Work to complete: Can you convert the records below into a two-column CSV with the columns "instruction" and "action", one row per record, each field quoted and any line breaks replaced by spaces, and the pictures left out?

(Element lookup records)
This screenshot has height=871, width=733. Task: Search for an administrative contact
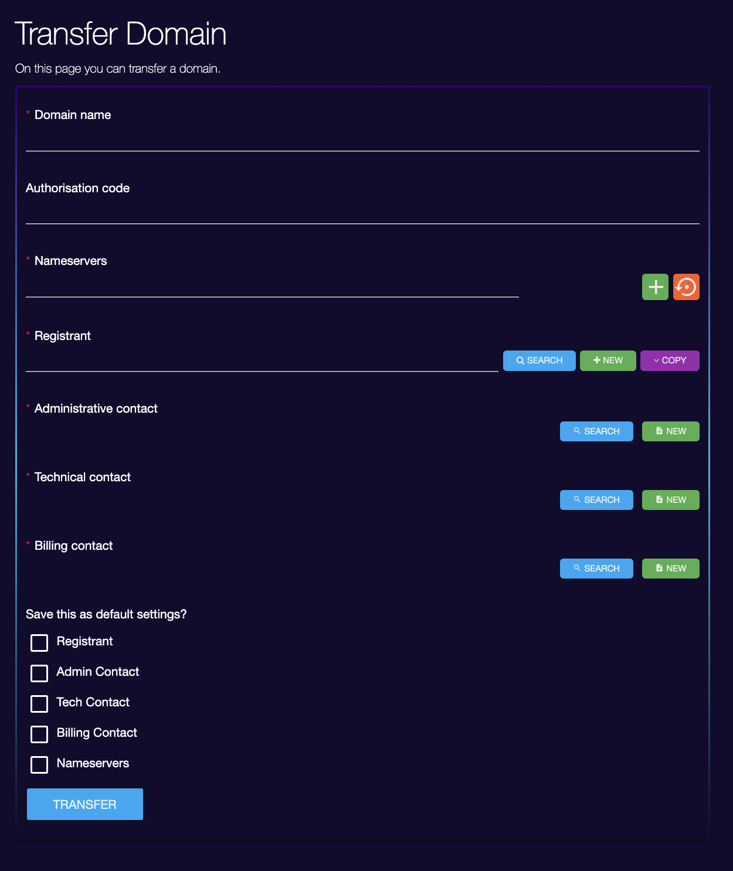tap(596, 431)
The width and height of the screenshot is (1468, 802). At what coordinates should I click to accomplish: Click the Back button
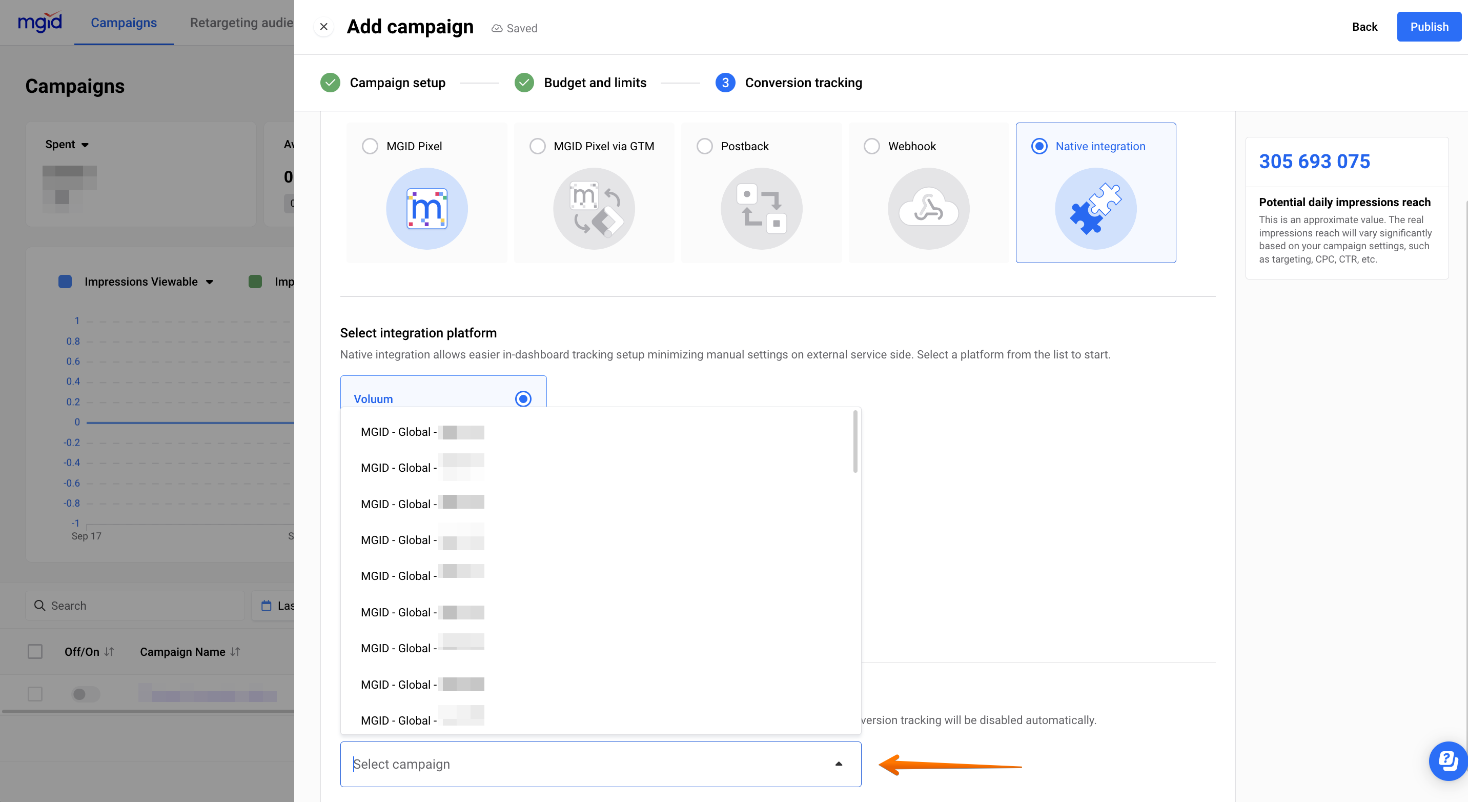pyautogui.click(x=1364, y=27)
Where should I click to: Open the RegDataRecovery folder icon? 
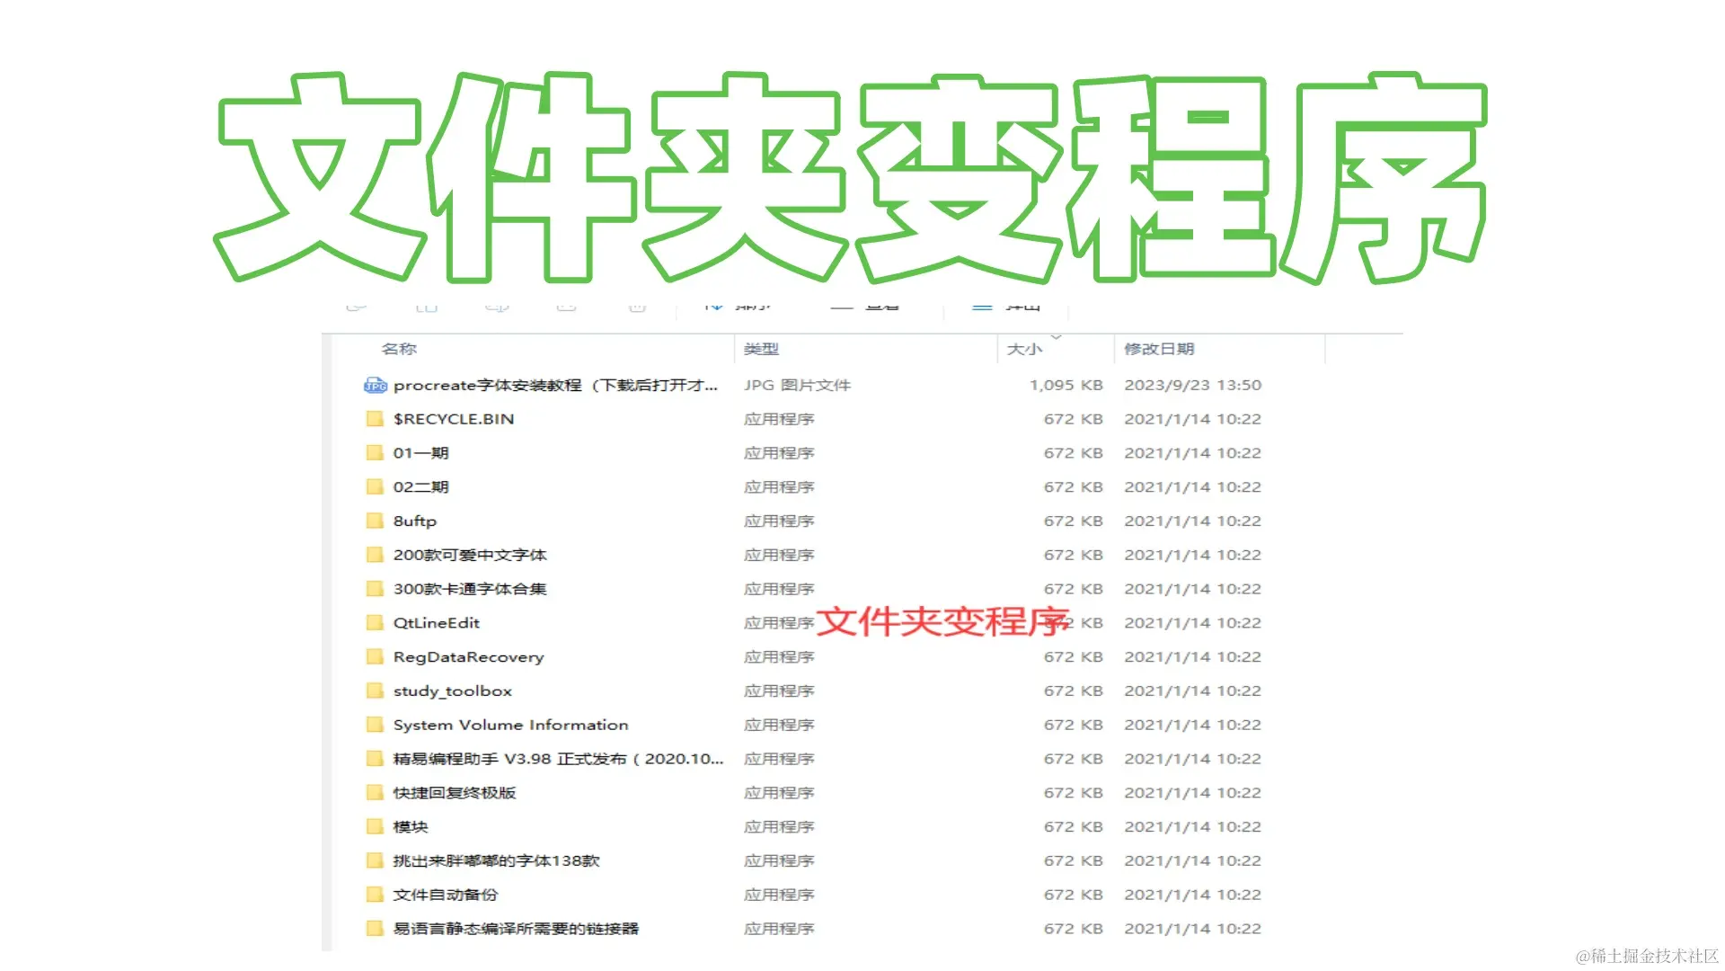pyautogui.click(x=376, y=656)
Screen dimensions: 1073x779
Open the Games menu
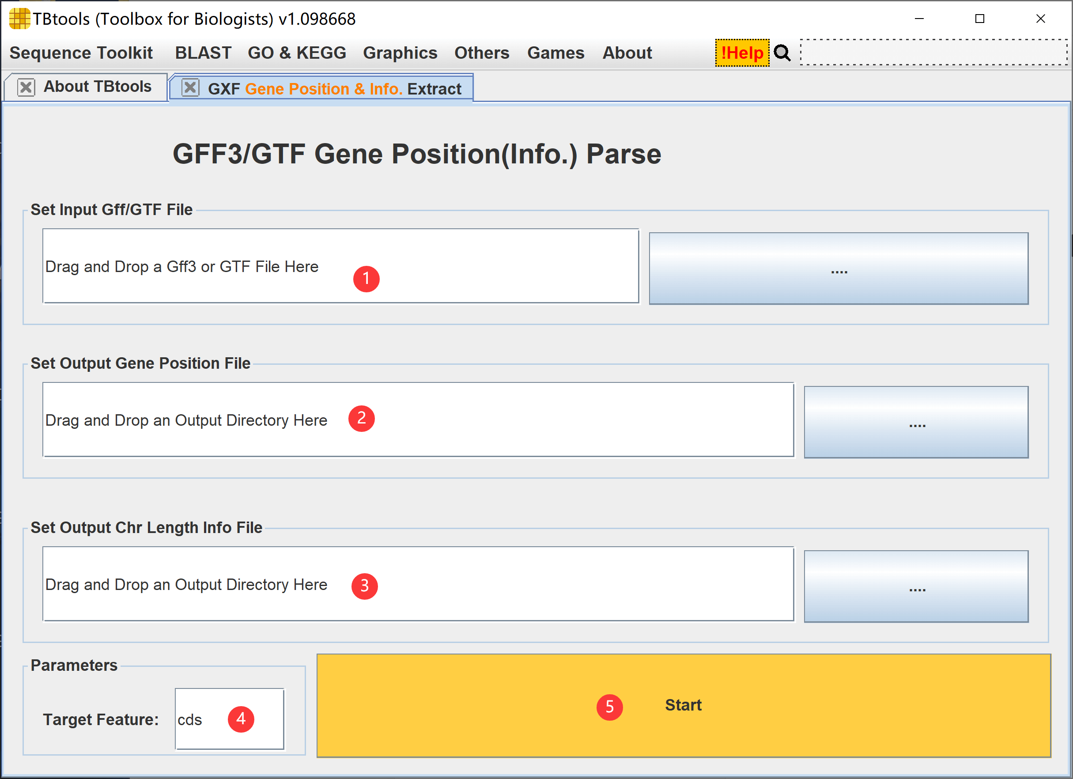click(x=555, y=53)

Exercise output:
instruction,action
"This screenshot has height=871, width=733. Task: Search for an administrative contact","tap(596, 431)"
"The width and height of the screenshot is (1468, 802). At what coordinates should I click to accomplish: Click the Back button","pyautogui.click(x=1364, y=27)"
"Where should I click to: Open the RegDataRecovery folder icon?","pyautogui.click(x=376, y=656)"
"Screen dimensions: 1073x779 Open the Games menu","click(x=555, y=53)"